The great German-Swiss psychiatrist and philosopher Karl Jaspers (1883-1969) spoke of “axial ages,” those periods when the old gods have left the stage but the new gods have not yet appeared.
It’s a “liminal” period that Jaspers described as “an interregnum between two ages of great empire.” How insightful Rod Serling was in his ’60s television series “The Twilight Zone.” He said his stories reflected a “middle ground between light and shadow, between science and superstition.”
The late great Honduran philosophical essayist and fabulist, Augusto Monterroso (has a wonderful fable called “El Chamaleón que finalmente no sabía de qué color ponerse” (The chameleon who finally didn’t know what color to become”).
The story says that the fox taught all the people of the forest that they could counteract the chameleon’s changing definitions of reality by carrying a purse of different-colored glass lenses on their persons. When the chameleon faked a new color, they simply put the appropriate crystal before their eyes and saw his original purple or blue.

Data excerpts:
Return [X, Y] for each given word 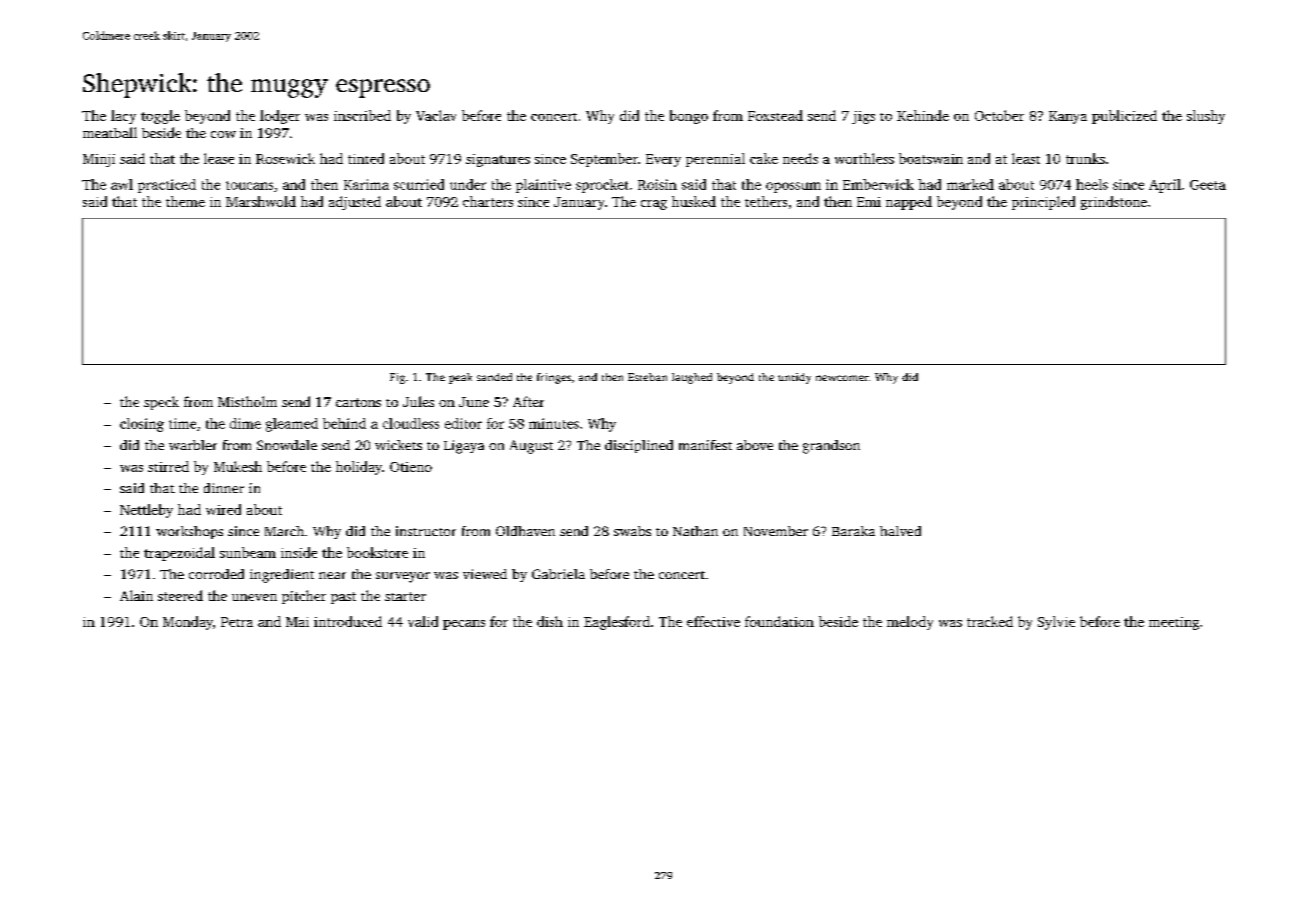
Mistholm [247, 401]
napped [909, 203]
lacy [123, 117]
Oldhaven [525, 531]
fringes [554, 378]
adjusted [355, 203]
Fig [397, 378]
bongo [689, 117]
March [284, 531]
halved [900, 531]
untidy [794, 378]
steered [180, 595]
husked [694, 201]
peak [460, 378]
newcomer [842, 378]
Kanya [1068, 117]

--

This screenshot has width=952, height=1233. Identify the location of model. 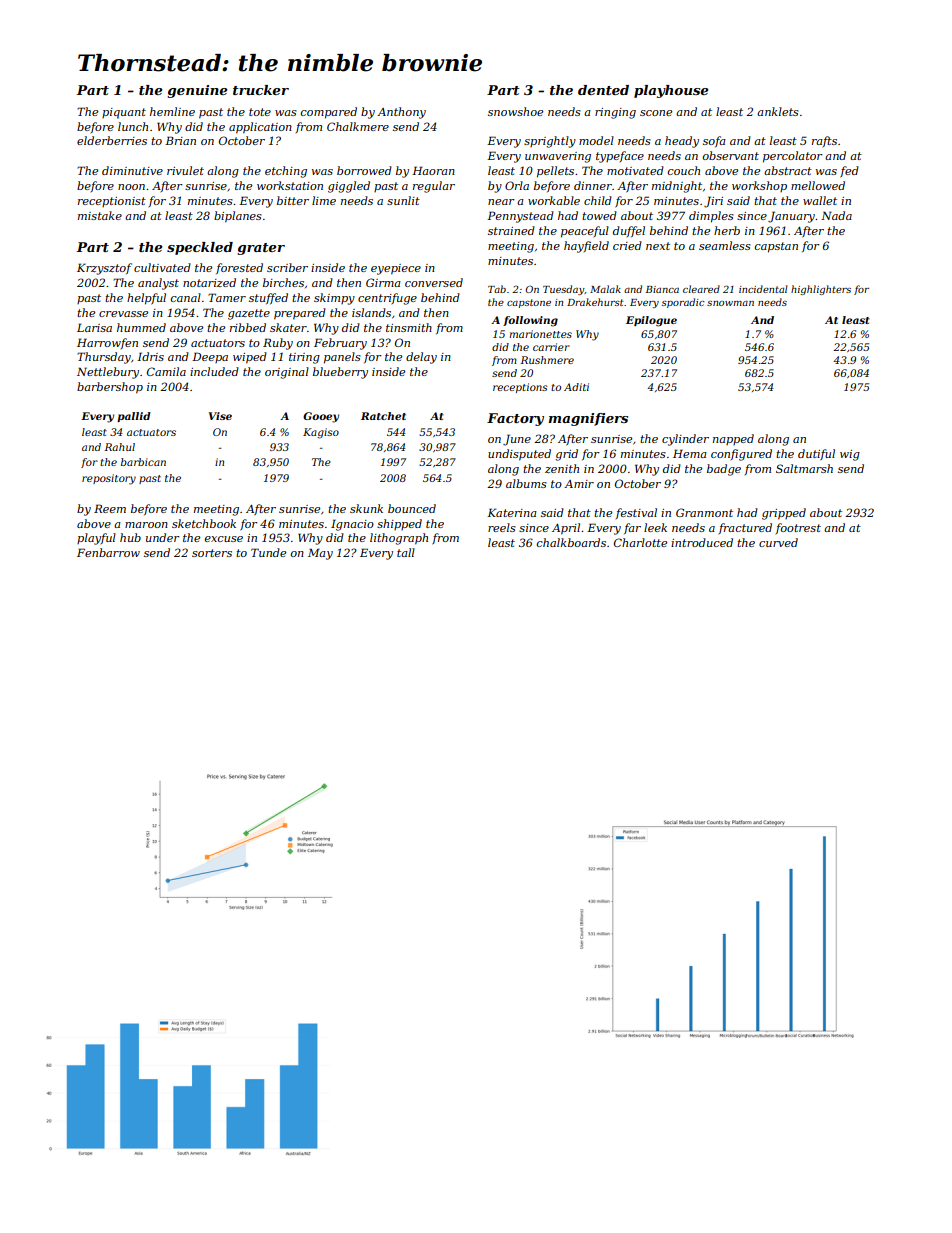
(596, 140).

Work required: Resume the passage about Jaspers's "axial ages" and Monterroso's chameleon fable, writing on from its last sentence.

The answer:
The system became daunting, Monterroso says, when the chameleon projected more complex realities of gray or blue green. Now everybody had to use three, four, and even five crystals to see things straight. But when the chameleon realized that everybody had caught onto his system, he decided to adopt it himself.
“Then it became a situation,” Monterroso says, “of seeing everybody on the street taking out and switching crystals when somebody changed colors according to the political climate or to the prevailing political opinions of that day of the week, or even of the hour of day and night.”
In other areas of our lives, political ideology long ago challenged the laws of Physics and Thought but Physics just moseys on with the truth as the Atlantic Ocean oozes up onto the streets of Miami Beach, creating an American Venice in people’s living rooms.